------ Supplied material
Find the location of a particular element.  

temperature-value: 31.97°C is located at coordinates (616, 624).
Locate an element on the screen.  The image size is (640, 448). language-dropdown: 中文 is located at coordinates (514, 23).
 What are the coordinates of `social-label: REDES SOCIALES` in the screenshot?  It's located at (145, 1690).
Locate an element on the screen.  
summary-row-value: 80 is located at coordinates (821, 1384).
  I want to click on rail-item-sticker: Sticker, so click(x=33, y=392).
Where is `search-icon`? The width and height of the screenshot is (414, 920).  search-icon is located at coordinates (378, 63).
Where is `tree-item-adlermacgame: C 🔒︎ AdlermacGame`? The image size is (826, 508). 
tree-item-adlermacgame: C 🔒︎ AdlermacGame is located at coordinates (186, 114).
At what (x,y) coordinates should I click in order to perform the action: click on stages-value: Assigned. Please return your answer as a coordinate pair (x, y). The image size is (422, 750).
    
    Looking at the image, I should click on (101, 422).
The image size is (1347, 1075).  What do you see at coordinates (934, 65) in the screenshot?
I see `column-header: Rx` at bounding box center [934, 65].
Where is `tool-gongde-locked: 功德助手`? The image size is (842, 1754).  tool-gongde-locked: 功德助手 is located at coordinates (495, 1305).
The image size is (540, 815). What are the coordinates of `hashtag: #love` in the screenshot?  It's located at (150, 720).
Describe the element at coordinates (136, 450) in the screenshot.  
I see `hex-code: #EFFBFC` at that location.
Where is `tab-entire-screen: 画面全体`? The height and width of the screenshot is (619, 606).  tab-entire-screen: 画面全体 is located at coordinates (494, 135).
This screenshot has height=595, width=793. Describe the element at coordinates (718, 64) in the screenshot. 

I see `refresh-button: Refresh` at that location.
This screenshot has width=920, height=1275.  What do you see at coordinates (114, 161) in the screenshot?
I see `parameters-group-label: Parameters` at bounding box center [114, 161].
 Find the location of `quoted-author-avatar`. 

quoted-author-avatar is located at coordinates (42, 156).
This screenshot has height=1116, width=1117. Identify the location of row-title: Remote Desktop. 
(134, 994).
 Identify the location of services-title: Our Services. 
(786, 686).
------------
Work item - Can you reproduce all of the material above, switching each "Identify the location of" to "Find the position of" and leaving everything else unchanged?

Result -
Find the location of a particular element.  

temperature-value: 31.97°C is located at coordinates (616, 624).
Locate an element on the screen.  The image size is (640, 448). language-dropdown: 中文 is located at coordinates (514, 23).
 What are the coordinates of `social-label: REDES SOCIALES` in the screenshot?  It's located at (145, 1690).
Locate an element on the screen.  
summary-row-value: 80 is located at coordinates (821, 1384).
  I want to click on rail-item-sticker: Sticker, so click(x=33, y=392).
Where is `search-icon`? The width and height of the screenshot is (414, 920).  search-icon is located at coordinates (378, 63).
Where is `tree-item-adlermacgame: C 🔒︎ AdlermacGame`? The image size is (826, 508). 
tree-item-adlermacgame: C 🔒︎ AdlermacGame is located at coordinates (186, 114).
At what (x,y) coordinates should I click in order to perform the action: click on stages-value: Assigned. Please return your answer as a coordinate pair (x, y). The image size is (422, 750).
    
    Looking at the image, I should click on (101, 422).
The image size is (1347, 1075).  What do you see at coordinates (934, 65) in the screenshot?
I see `column-header: Rx` at bounding box center [934, 65].
Where is `tool-gongde-locked: 功德助手`? The image size is (842, 1754).  tool-gongde-locked: 功德助手 is located at coordinates (495, 1305).
The image size is (540, 815). What are the coordinates of `hashtag: #love` in the screenshot?  It's located at (150, 720).
Describe the element at coordinates (136, 450) in the screenshot.  
I see `hex-code: #EFFBFC` at that location.
Where is `tab-entire-screen: 画面全体`? The height and width of the screenshot is (619, 606).  tab-entire-screen: 画面全体 is located at coordinates (494, 135).
This screenshot has height=595, width=793. Describe the element at coordinates (718, 64) in the screenshot. 

I see `refresh-button: Refresh` at that location.
This screenshot has width=920, height=1275.  What do you see at coordinates (114, 161) in the screenshot?
I see `parameters-group-label: Parameters` at bounding box center [114, 161].
 Find the location of `quoted-author-avatar`. 

quoted-author-avatar is located at coordinates (42, 156).
This screenshot has height=1116, width=1117. Find the position of row-title: Remote Desktop. 
(134, 994).
 Find the position of services-title: Our Services. 
(786, 686).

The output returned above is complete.